Second, the author of the article
gives his opinions about some of the treatments, and while he is objective
about a lot of it, and gives links to specific articles in medical journals, he
also throws some opinions in there, directly and indirectly. Goodness knows I
don't have any objection to opinions, since I throw so many out there myself.
But I think some commentary on some of what he says is necessary.
Third, it sounds to me like the
person who wrote the comment above does not have an aggressive form of
Follicular Lymphoma. A month in, and still considering treatment options? The
oncologist must feel like there is some time to decide. I was in the same
situation, and that colors the way I look at this article. Aggressive forms of
Follicular Lymphoma require different decisions.
So here's some of what he has to say, with my commentary:
- “Common Chemotherapy Schedule for non-Hodgkin Lymphoma”
The author provides a nice chart
with the treatment schedules for four different types of traditional
chemotherapy with Rituxan. I’m not going to pretend to know if those are the
same dosage schedules for the US. Honestly, I have no idea. But it is important
to note that all four (R-CHOP, R-CVP, FCR, and R-Bendamustine) are available in
the US, and are still used. In fact, the
commenter left the comment on a post I wrote about these chemos. So I don’t
need to get more into my feelings about them, other than to say, I think they’re
on their way out, especially the first three, and that’s a good thing. They
still have a place in Follicular Lymphoma, but I think if an oncologist suggested
one of them as a first treatment, I’d have a conversation about why, and why
other options aren’t being considered.
- “R-bendamustine is increasingly being used as the combination schedule of choice.”

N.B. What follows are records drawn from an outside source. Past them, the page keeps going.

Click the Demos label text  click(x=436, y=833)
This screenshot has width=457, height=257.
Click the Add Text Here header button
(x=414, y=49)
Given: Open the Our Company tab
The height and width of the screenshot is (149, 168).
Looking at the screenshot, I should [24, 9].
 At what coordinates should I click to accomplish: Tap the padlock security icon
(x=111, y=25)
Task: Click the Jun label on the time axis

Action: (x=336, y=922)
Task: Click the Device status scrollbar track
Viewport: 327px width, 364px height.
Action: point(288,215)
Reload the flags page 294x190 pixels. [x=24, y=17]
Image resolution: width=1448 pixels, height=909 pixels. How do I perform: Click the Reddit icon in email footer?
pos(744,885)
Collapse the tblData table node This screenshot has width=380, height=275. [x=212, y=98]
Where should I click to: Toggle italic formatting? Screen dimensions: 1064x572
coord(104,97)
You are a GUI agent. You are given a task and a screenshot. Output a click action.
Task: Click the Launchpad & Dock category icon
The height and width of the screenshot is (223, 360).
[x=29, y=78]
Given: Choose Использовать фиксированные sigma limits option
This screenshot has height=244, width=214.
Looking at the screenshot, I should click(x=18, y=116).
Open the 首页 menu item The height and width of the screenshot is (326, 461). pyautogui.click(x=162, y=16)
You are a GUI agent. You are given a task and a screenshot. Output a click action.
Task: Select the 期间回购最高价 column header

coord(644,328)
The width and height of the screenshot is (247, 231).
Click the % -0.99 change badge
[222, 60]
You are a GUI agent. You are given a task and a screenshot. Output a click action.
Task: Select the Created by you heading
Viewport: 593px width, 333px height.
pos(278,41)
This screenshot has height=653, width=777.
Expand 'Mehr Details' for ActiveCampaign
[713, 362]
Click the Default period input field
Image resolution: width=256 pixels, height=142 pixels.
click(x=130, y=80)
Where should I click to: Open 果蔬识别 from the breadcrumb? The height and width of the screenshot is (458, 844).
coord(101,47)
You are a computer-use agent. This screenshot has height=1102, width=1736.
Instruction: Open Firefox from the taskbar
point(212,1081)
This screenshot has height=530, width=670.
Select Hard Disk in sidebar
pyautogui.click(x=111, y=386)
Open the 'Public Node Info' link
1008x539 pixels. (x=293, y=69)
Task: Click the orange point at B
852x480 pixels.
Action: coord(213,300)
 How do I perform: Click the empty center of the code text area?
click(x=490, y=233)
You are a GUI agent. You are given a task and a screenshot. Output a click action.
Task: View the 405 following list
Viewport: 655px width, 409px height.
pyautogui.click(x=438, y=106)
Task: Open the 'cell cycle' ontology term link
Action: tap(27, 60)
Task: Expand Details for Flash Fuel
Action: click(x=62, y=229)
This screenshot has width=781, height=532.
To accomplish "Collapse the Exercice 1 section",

And if an oncologist is in favor of
chemotherapy, R-Bendamustine would probably be the best choice of those four
mentioned. The author acknowledges this, discussing how R-B has results as
least as good as R-CHOP, but with less toxicity and fewer side effects. He also
points out that Fludarabine (in the FCR combo) is no longer recommended in the
latest European treatment guidelines, since it “has been found to increase
rates of haematological toxicity” (which I think means it might give you a
secondary cancer).
- Follicular lymphoma often presents asymptomatically and does not always require immediate treatment. Treatment is usually reserved until the patient becomes symptomatic, which occurs a median of 2.5 years after diagnosis, but can be more than 10 years.
I think this is more or less true, though I would quibble over "treatment is usually reserved until the patient becomes symptomatic." That's describing watching-and-waiting, and I don't think it's accurate to say that W & W is the "usual" strategy. I think it's just the opposite, with maybe a quarter of patients holding off on treatment. Whether or not to begin treatment immediately, let alone which treatment to try, is still a big controversy in Follicular Lymphoma, at least in the US. I think that matters. Watching and waiting is a big decision, one that involves emotional and not just physical factors. It's a false impression to imply that most patients watch and wait until they show symptoms.
- "Treatment with rituximab at diagnosis is currently being evaluated in clinical trials and, although it has yet to demonstrate an overall survival benefit, it does appear to improve progression-free survival rates."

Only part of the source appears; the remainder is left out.